One of the more common threads that came out of the chat were the fears many white people have about screwing up when getting involved in race work. Several people expressed apprehension about doing the work and making a mess of things. So, I thought I’d take a moment to address some of those fears.
Fair warning: I’m going to say some encouraging things here. But I’m also going to share some hard truths. And it is vitally important that you absorb both if you’re serious about doing this work.
Another note: I’m going to focus on race work and the ways white allies get involved. But the fact is that all of this applies intersectionally, as well. I—as an ally to LGBTQ folks, to poor folks, to disabled folks, etc.—am learning and practicing these lessons.
Truth #1: You are gonna screw up. I guarantee it. No matter who you are, no matter how good your intentions, no matter how careful you are, YOU WILL MAKE A MISTAKE. YOU WILL MAKE MANY MISTAKES. It’s simply a given. You’re going to say the wrong thing and do the wrong thing and make some or many people of color very angry and disappointed and frustrated with you.
Truth #2: This is okay. Just breathe. It’s okay
if you when you mess up. It’s okay if you when you anger the people to whom you are trying to be a good ally. This will happen and you will survive.
Truth #3: You will be hurt. No one likes having someone angry at them. Especially if they’re trying to do something good and right. When you screw up with the people of color around you, you will be very hurt when they get frustrated with you. You will feel defensive and sad and very, very hurt. This is also okay. Because you will be smart and go away to a safe place and share your #whitefeelings and shed your #whitetears with fellow white people who are also doing this work and who can mentor you in your process. You will not unburden your feelings on the people of color to whom you are allied. You will process your feelings in a separate space.
Truth #4: You will deserve this anger/hurt/frustration/wrath of the people of color you’ve offended. You messed up. You did something wrong. Even if you didn’t intend to. Even if you have no idea what you did. You did it, and they felt it. Just as your hurt feelings will be perfectly valid because they are yours and they are real, their frustration will be just as valid, just as much theirs, just as real. So even in the midst of your hurt and bewilderment, you will be careful not to dismiss the reality of the people you’ve offended. You will resist the urge to defend yourself, shut your mouth, and listen.

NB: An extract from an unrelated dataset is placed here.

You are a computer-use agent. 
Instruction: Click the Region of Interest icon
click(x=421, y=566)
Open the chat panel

Truth #5: You will learn from your mistakes…if you are serious about this work. Many white people pretend to be serious about antiracism yet ghost the minute things get tough. (And they do get tough. See Truth #7.) But if you’re really serious about doing this work, you will take the initiative and learn from your mistakes. It is YOUR responsibility to learn what you did wrong and what you need to change. Maybe the people of color you offended will be willing to tell you. But don’t assume that is the case. This will be another great opportunity for you to connect with those fellow white folks who are mentoring you through your antiracist process. They can help guide you.

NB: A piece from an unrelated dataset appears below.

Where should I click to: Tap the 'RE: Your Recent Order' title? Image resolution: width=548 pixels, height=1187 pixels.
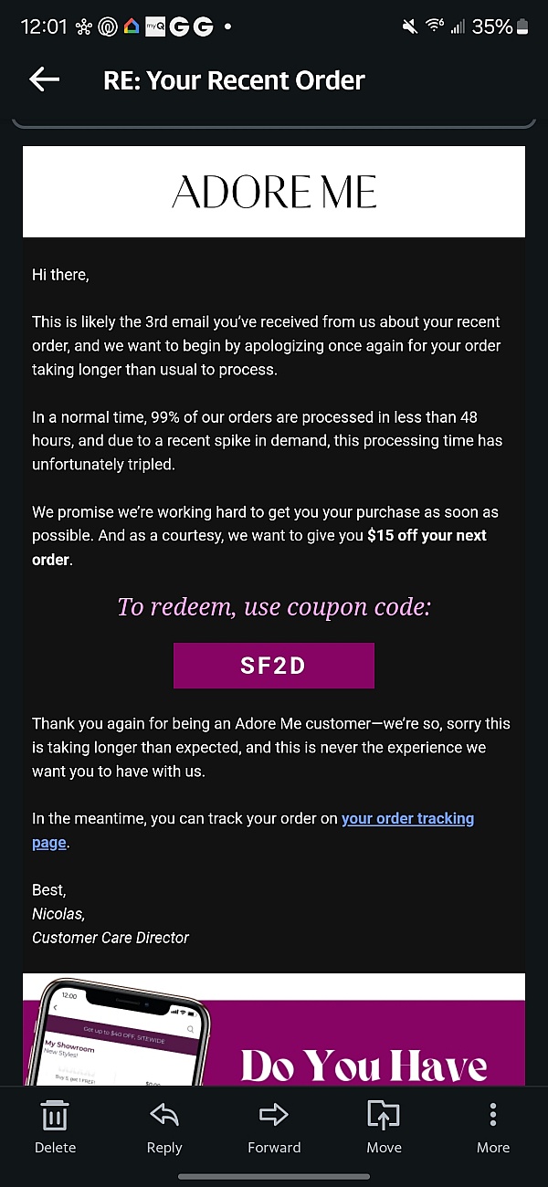coord(234,79)
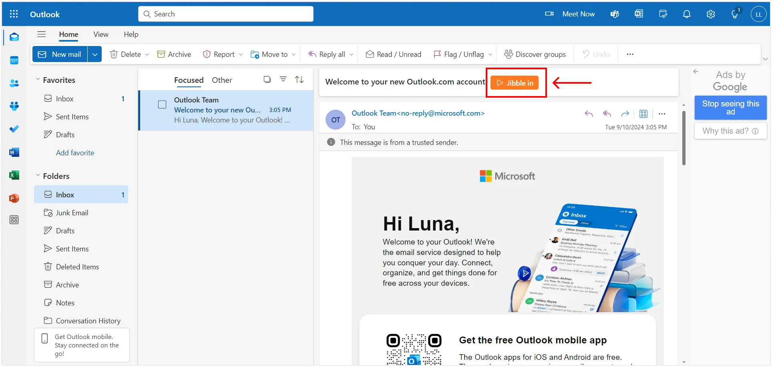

Truth #6: You will experience extraordinary joy and fulfillment. Race work is not easy. The history of racial oppression is ugly and the present is not much better. But the work we all do is vital to the future of our society, and despite whatever mistakes you may make, your contribution as an ally is absolutely crucial. Plus, you will learn and grow in ways you never dreamed possible. You will interact and bond with people whom you, in your lily white life to this point, never imagined. You will help to build a more just society, and you will never be the same because of it.
Truth #7: But as you can see, this work is not for the faint of heart. To borrow a scene from the Christian Bible: When Jesus gathered together the disciples, Jesus said (April paraphrase), “Hey, if you wanna be down, you have to take up your cross and follow me. This is NOT gonna be easy.” It’s the same for race work. In order to experience that growth and fulfillment, you’re going to have to get down and dirty. You are going to be challenged beyond what you think you can bear. You are going to have the comfy warmth of your white privilege and ignorance stripped away and laid bare in all its ugly truth. You’re going to be made really uncomfortable, and yes, you’re going to get your feelings hurt. (Remember Truth #3?)
So, knowing all this, are you still up for the challenge? I sincerely hope so. Because the Struggle is real out there and we need you.